PopInf

PopInf is a method to infer the major population (or populations) ancestry of a sample or set of samples.

Running PopInf

Below are steps for running PopInf. PopInf is incorporated into the workflow system snakemake. All necessary files and scripts are in this directory. There are instructions on preparing the reference panel in a folder called "Reference_Panel". There are also instructions on preparing the unknown samples in a folder called "Unknown_Samples".

We have provided sample data sets to run PopInf. They are subsetted data from 1000 genomes phase 3. The reference panel VCFs can be found in the folder called Reference_Panel/ and the unknown (in this example, they are a set of admixed individuals from 1000 genomes) samples can be found in the folder called Unknown_Samples/.
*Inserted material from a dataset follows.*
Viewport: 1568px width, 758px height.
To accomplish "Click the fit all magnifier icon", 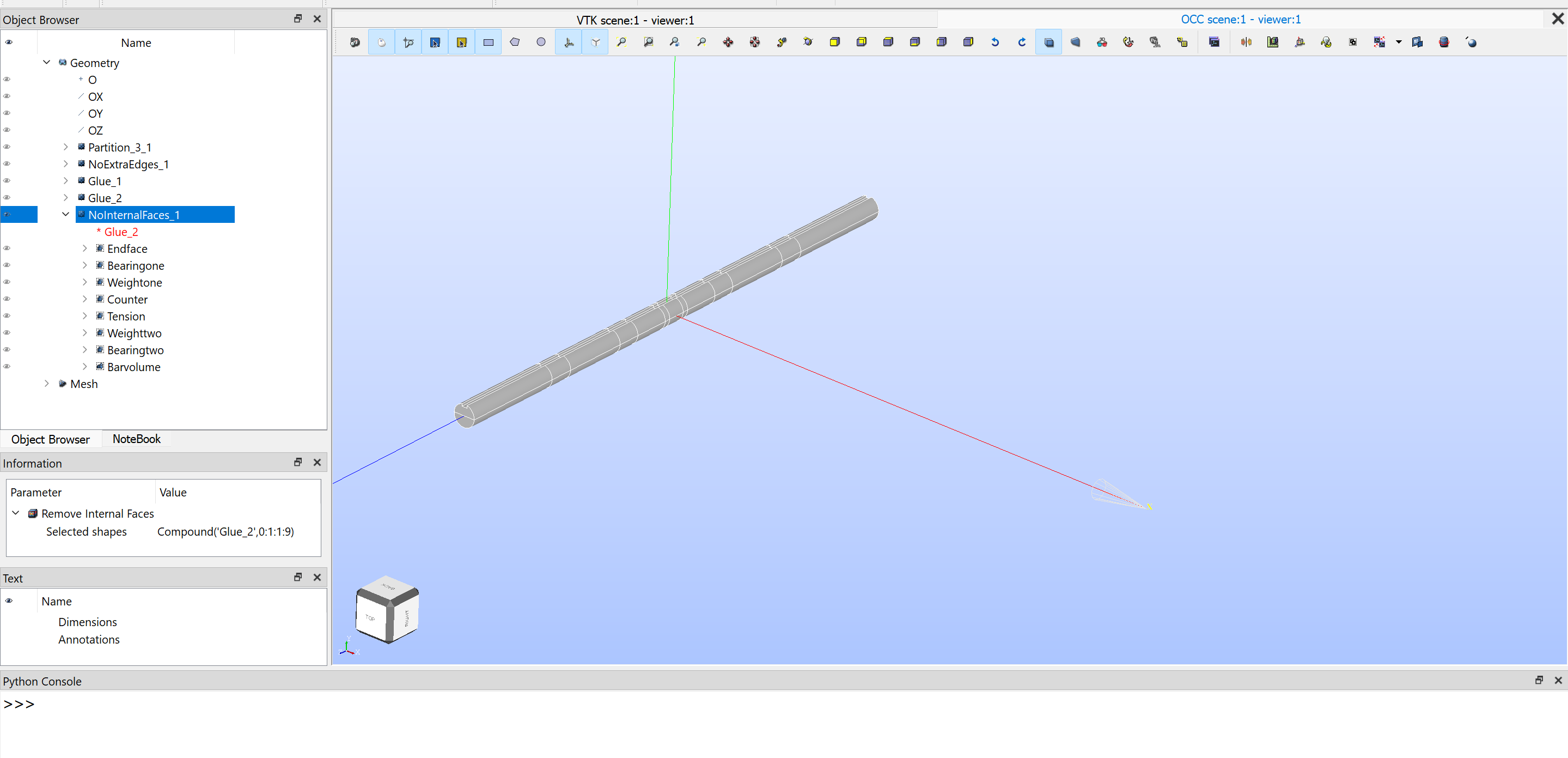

What you need to run PopInf

Variants for a reference panel in VCF file format separated by chromosome. See Reference_Panel/
Variants for sample(s) of individuals with unknown or self-reported ancestry in VCF file format separated by chromosome. See Unknown_Samples/
Sample information file for the reference panel. This file must contain 3 tab-delimited columns: 1) the individual's sample name, and 2) sex information (i.e. male, female, unknown) and 3) population information for the corresponding individual. Our example for this file is provided here: Sample_Information/ThousandGenomesSamples_AdmxRm.txt.
Sample information file for the unknown samples. This file must contain 3 tab-delimited columns: 1) the individual's sample name, and 2) sex information (i.e. male, female, unknown) and 3) population information for the corresponding individual (this column can be labeled "unknown" for this file). Our example for this file is provided here: Sample_Information/ThousandGenomesSamples_Admx_samples.txt.
Reference Genome file (.fa) used for mapping variants. Make sure there are accompanying index (.fai) and dictionary (.dict) files. See folder Reference_Genome/ for more information.

Step 1: Set up your environment

PopInf uses a variety of programs. We will set up a conda environment to manage all necessary packages and programs.

Install Anaconda or Miniconda

First, you will have to install Anaconda or Miniconda. Please refer to Conda's documentation for steps on how to install conda. See: https://conda.io/docs/index.html

Create the environment

You can name your environment whatever you would like. We named this environment 'PopInf' and we will use this environment for all analyses.

Create conda environment called PopInf:

conda env create --name PopInf --file PopInfConda.txt

The PopInfConda.txt is located in this folder and contains the programs needed to run PopInf.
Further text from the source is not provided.